Be that as it may, this collection is both useful and it warrants applause. Applause since it draws attention to the many, manifold, and largely untold attempts at preconfiguring life beyond the ultimately destructive logic of capitalism. There are many welcome additions to the canon, even though there are next to no happy endings. One of the most distressing, but also enlightening, readings is Erin Wallace’s reconstructions of the courageous attempts by “anarchitect” Gordon Matta-Clark to counteract the wholesale destruction of the South Bronx at the behest of investors and speculators in the 1950s and 1960s, which resulted in the “War Years” for the New York City Fire Department. This chapter alone justifies the existence of the whole volume. Anne Klejment’s careful research draws attention to an often-overlooked phenomenon in anarchist history, the Catholic connection. She might have mentioned that Dorothy Day and the Catholic Worker were not an isolated moment: the Jesuits behind the Antigonish movement in Nova Scotia operated on a clearly syndicalist basis, too. This is one of the moments where the New York focus creates the impression of the present anarchist movement as an oddity, when there were others. Still, the work of Dorothy Day and others finally receives adequate consideration.

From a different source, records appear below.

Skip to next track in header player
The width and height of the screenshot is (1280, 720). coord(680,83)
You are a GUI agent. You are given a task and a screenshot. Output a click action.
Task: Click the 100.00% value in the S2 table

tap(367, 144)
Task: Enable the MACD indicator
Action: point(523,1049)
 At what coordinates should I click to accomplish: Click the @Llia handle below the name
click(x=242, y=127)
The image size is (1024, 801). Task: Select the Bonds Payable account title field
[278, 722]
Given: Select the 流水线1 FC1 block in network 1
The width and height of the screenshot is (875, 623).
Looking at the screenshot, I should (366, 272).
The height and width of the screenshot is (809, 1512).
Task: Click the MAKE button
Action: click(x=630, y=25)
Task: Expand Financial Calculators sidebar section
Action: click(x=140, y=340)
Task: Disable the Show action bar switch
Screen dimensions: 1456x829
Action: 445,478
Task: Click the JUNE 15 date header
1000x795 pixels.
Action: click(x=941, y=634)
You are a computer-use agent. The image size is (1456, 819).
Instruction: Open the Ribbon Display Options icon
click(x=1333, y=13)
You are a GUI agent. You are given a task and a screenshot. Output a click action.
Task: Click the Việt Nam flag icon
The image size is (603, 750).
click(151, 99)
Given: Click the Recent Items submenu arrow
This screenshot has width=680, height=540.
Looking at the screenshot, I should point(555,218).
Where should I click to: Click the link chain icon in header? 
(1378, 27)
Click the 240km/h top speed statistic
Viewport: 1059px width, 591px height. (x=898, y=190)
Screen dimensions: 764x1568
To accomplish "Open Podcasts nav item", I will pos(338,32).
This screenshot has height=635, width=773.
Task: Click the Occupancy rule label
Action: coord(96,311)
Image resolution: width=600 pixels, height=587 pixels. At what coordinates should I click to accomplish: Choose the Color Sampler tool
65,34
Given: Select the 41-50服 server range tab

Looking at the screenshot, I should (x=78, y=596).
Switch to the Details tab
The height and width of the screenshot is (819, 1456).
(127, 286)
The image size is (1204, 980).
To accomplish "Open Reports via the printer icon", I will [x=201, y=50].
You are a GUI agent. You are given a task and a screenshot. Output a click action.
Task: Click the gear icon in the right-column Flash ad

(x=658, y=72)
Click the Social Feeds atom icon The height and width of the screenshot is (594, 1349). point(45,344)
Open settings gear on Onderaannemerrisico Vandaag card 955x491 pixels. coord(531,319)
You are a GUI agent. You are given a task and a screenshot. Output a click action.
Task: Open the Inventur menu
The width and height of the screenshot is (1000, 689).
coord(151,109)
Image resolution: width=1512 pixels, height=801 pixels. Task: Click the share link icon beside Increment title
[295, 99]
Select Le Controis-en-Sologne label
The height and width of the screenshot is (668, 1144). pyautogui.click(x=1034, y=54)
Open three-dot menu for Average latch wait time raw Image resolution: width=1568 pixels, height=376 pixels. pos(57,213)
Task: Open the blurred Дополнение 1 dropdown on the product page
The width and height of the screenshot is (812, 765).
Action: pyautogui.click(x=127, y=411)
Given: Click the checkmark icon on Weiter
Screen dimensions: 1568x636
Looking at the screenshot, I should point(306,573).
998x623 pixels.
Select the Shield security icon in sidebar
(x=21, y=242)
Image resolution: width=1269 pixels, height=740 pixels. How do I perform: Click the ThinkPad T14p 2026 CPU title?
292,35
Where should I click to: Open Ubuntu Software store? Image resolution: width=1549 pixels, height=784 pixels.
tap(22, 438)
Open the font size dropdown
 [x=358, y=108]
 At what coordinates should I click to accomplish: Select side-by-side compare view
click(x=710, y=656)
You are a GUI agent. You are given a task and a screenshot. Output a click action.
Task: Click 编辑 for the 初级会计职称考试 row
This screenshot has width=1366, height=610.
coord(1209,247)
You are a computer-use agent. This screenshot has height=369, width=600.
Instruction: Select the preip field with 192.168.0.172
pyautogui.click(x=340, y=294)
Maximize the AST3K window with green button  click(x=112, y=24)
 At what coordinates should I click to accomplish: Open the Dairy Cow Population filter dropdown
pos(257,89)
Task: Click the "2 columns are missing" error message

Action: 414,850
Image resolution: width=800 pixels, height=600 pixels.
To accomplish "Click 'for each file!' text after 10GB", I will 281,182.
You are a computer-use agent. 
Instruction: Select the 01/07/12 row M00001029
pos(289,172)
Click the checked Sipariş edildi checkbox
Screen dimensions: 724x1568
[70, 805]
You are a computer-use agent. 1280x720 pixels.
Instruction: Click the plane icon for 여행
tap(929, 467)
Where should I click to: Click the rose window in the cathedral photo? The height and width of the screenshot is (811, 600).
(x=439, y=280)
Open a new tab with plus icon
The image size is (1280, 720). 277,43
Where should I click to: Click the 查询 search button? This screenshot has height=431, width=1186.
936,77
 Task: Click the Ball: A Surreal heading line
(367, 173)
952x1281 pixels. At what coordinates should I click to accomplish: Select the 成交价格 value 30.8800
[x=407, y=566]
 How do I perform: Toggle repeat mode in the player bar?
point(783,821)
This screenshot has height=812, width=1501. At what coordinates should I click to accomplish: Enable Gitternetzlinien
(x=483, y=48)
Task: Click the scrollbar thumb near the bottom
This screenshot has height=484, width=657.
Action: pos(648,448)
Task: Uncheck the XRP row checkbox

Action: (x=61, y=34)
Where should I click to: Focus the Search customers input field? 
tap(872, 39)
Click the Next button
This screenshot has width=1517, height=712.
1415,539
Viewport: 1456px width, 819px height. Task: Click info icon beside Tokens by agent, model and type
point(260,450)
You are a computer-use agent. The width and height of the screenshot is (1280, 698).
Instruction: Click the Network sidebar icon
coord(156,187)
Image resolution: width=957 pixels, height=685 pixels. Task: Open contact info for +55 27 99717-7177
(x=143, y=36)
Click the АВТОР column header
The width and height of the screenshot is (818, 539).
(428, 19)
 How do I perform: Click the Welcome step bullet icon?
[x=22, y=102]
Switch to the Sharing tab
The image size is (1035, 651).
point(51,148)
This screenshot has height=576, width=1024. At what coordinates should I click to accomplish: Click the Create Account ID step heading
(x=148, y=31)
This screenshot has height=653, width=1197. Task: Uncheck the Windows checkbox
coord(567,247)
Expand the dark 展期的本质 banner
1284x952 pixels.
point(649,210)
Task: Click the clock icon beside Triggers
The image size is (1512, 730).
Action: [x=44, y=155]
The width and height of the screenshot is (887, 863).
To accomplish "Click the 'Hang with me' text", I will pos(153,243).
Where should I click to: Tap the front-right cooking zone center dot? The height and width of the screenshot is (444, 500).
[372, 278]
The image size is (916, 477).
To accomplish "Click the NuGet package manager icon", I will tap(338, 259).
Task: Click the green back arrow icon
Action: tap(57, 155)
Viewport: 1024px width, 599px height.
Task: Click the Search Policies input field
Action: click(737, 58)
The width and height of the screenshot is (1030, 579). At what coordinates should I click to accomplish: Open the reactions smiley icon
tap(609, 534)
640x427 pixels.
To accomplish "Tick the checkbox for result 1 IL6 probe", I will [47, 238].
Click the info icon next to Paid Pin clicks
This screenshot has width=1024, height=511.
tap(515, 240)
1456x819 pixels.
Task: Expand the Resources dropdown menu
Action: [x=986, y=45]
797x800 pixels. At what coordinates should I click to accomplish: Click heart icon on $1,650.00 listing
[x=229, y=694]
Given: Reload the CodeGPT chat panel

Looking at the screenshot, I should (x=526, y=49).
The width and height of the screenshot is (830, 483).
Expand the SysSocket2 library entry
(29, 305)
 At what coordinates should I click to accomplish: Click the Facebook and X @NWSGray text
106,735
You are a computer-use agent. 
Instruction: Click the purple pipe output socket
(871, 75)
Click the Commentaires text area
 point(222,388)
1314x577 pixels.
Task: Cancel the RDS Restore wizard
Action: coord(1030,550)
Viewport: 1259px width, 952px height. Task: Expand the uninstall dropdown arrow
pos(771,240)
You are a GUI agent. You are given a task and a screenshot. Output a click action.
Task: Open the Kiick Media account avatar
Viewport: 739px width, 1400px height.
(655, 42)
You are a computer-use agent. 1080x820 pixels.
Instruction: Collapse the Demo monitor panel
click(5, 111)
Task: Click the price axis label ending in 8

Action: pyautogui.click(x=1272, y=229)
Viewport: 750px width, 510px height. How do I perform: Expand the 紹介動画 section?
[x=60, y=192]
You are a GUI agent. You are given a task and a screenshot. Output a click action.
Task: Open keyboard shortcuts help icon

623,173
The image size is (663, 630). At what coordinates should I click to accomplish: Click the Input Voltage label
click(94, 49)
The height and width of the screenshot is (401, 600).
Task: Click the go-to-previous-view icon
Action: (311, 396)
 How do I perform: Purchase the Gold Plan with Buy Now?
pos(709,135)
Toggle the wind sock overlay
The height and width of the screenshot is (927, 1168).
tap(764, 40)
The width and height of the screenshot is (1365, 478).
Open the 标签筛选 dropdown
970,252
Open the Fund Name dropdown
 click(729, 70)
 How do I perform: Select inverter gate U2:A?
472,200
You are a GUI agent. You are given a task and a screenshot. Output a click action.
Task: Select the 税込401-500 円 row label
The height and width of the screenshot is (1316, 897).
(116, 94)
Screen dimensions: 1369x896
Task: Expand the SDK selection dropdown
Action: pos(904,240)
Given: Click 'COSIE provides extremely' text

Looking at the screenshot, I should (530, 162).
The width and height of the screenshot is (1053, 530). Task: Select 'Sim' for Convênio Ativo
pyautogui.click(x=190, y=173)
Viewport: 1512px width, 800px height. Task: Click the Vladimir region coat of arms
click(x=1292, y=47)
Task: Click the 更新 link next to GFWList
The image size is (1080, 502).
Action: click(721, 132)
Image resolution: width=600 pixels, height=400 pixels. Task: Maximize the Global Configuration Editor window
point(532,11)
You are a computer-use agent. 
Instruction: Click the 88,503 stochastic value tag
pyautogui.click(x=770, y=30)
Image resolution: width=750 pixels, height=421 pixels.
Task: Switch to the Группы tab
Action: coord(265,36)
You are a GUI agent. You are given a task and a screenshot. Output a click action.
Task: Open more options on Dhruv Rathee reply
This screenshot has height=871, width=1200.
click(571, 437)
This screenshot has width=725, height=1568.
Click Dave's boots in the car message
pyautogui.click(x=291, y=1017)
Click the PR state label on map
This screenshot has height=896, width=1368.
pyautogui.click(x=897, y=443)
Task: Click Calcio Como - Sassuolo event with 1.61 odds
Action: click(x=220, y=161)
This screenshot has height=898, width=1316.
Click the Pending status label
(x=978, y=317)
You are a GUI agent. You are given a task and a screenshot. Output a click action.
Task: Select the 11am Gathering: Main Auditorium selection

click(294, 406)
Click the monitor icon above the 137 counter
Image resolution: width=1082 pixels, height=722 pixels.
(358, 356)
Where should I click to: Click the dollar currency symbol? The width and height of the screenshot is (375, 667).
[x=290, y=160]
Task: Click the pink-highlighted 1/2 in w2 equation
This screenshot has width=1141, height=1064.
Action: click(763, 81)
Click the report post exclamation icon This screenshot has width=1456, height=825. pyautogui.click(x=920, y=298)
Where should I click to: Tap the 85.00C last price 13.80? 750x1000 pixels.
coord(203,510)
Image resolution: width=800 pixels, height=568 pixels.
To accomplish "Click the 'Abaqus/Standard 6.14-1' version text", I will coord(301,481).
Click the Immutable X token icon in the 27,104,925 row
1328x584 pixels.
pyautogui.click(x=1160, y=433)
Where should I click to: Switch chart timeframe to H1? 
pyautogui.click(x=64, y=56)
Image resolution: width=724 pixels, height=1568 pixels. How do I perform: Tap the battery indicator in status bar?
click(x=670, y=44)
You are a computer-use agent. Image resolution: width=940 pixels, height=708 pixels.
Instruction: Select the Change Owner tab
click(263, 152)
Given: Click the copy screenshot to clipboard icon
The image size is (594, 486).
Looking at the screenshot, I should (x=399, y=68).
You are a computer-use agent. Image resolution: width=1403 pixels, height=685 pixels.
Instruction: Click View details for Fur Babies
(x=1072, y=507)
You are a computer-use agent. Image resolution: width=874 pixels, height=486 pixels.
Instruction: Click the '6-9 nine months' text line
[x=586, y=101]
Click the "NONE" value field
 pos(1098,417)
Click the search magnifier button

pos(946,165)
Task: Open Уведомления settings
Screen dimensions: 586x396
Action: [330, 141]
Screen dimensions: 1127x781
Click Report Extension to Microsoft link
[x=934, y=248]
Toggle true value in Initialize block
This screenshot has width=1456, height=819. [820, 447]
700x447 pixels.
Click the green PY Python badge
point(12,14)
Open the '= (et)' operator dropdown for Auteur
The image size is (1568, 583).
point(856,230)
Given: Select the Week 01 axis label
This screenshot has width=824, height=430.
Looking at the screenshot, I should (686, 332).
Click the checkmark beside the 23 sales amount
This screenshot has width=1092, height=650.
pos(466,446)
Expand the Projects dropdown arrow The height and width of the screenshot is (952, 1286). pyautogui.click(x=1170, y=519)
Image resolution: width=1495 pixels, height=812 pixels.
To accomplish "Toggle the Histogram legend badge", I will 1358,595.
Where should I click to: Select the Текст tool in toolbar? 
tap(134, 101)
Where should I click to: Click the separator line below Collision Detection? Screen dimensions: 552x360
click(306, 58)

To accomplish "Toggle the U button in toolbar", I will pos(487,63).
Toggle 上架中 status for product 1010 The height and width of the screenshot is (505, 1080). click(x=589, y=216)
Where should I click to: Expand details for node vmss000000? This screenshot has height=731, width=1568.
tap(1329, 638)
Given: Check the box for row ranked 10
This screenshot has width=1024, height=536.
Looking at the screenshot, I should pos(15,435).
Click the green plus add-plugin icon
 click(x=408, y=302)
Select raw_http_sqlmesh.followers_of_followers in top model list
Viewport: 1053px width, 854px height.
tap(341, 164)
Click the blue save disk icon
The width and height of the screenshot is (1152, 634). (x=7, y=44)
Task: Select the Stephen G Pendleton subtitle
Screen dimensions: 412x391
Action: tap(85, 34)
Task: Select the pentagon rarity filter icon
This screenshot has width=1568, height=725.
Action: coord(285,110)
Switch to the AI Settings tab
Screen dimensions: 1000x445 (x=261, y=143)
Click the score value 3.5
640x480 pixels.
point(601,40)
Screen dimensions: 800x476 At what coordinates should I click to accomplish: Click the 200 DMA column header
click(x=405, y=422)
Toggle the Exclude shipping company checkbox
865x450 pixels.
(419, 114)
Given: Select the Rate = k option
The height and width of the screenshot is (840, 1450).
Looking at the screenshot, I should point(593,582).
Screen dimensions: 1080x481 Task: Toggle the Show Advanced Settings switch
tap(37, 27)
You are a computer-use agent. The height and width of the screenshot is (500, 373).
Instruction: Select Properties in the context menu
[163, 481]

Another important article is Andrew Cornell’s meticulous analysis of the Why? / Resistance group. Included is an essay-within-an-essay that is, in one word, brilliant, because it explicates the gradual and painful process by which anarchist theory and practice shifted from the militant and strongly theory-based 1890s and subsequent decades to the pacifist, communitarian, and bohemian-artistic schools of anarchism that have dominated the scene ever since World War II.
The collection fills a number of gaps in our knowledge about anarchism, even though it is remarkably vague about what exactly anarchism is (though avoiding the endless theoretical debates about true anarchism has its merits, too). This begs the question as to whether all of this can really be described as anarchism, or whether the movements before and after World War II were two phenomena separated by just about everything except name. The most important link is probably the continuing insistence on the individual’s conscious decision to embrace anarchism, and the phenomenon of prefiguration: to live one’s life as if anarchist society was already a fact. This is more easily achievable in a community removed from the mainstream and the metropolis – and thus less likely to be manageable in New York City than in, for instance, rural Oregon. How saloons, anarchist-run guest houses, and later theatre and artist groups prefigured what they envisaged as anarchism is made more visible by and in this volume. For this, Goyens deserves our thanks.